Wynn-Williams describes how the Telecom Regulatory Authority of India (TRAI) put Internet.org aka Free Basics to the vote -- asking people to let TRAI know if they wanted Internet.org for India. We know that in the end, Internet.org was nixed in India and abroad. Wynn-Williams explains this happened in India despite Facebook pouring millions into the project and developing an "India Action Plan", thanks to an early step by an Indian TRAI official who "simply opted out of all emails from Facebook."
At first, this too-brief engagement with India in a book about Facebook feels like a let-down. After all, , there are entire chapters devoted to China and even Myanmar in the book. And, Brazil, Russia, South Korea, Japan, Indonesia, Colombia -- all get much more book-real-estate than India. And, India accounts for roughly 12 percent of Facebook users worldwide and the number of Indian Facebook users surpassed American users way back in July 2017 -- likely while Wynn-Williams was still working at Facebook in California (she was fired sometime in 2017).
So, the idea that India is hardly mentioned seems like an oversight. Even when the writer looks at how political leaders started using Facebook in their election campaigns -- starting with Indonesia where the then relatively less known Joko Widodo ran a successful campaign on Facebook and became President in 2014 (he still has over a crore followers on the platform), and then focusing on the 2016 US Presidential election where Donald Trump came into the White House for the first time -- there's no mention of India even though Indian politicians were using the social media extensively in the run-up to the 2014 general election.

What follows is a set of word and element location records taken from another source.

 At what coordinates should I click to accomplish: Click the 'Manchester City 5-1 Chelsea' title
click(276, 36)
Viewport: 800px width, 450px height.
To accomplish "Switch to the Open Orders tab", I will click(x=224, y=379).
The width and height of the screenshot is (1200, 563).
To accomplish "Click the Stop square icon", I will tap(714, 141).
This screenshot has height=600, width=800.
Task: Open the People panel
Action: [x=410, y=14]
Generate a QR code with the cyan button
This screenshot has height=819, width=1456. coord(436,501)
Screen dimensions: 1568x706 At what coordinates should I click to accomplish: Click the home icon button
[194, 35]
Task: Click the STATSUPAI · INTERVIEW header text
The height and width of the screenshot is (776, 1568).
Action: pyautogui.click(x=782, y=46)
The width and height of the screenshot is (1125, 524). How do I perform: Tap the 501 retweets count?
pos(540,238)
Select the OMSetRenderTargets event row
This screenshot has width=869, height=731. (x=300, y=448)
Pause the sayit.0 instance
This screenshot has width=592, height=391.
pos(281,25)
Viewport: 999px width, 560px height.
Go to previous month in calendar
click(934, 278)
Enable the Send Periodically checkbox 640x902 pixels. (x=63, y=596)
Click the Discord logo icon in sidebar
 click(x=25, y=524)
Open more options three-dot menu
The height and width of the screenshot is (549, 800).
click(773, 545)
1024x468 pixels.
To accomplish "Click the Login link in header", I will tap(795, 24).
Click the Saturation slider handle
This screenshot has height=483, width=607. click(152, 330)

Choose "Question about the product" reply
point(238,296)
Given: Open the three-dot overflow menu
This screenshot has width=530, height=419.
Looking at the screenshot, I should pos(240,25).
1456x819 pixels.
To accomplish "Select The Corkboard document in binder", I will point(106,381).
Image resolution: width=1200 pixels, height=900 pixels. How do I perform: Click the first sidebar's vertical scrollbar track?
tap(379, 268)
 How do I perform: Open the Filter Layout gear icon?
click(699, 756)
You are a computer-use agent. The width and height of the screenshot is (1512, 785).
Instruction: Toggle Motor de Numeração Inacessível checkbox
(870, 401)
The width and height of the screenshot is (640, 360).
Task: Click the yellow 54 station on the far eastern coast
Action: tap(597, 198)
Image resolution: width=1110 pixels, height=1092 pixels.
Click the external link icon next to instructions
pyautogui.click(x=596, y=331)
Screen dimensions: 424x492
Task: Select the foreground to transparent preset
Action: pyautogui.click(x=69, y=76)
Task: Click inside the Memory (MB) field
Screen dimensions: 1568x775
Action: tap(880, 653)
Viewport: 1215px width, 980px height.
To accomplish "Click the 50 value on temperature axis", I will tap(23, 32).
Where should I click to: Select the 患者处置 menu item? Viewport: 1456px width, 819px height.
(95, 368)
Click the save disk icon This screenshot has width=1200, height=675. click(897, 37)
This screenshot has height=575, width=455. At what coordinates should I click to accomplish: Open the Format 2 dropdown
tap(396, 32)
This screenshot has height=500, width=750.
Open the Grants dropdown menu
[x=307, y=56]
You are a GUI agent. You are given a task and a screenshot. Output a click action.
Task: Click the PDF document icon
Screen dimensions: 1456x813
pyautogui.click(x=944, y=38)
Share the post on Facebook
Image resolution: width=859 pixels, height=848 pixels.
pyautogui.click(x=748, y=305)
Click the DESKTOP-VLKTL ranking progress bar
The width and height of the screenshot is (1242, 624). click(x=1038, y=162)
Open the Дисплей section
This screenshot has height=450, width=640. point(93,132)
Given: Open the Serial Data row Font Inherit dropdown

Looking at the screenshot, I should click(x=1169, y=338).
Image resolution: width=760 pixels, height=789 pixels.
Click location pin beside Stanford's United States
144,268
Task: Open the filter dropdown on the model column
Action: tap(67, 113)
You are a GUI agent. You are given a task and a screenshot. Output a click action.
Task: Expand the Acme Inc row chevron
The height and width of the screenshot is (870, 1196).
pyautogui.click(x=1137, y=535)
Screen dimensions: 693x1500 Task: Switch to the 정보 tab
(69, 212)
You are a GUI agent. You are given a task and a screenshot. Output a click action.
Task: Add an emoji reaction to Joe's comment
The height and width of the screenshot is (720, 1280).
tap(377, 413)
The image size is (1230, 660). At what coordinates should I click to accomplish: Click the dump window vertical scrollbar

It's possible that Wynn-Williams just had better evidence or stories from other regions. Like her chapters on Myanmar, where she went alone to negotiate with the military Junta and orchestrated a "chance" meeting with Aung San Suu Kyi. With no Internet and hardly any cars on the roads, Wynn-Williams writes that she risked getting kidnapped or lost or worse to get to her meeting with the junta leaders. Once at the unmarked ministry building, she writes that there was a brief period when she feared for her life -- all of this perhaps makes for better copy than almost anything else.
Of course, this is not to say that social media platforms have only ever been a force for good in India. We narrowly escaped Internet.org, which came with poorer privacy protections than other versions of Facebook. But the Cambridge Analytica reveal showed it had tentacles in India, too. And those of us who are old enough to remember the so-called Blue Whale Challenge suicides, know better than to let our guard down in a rush.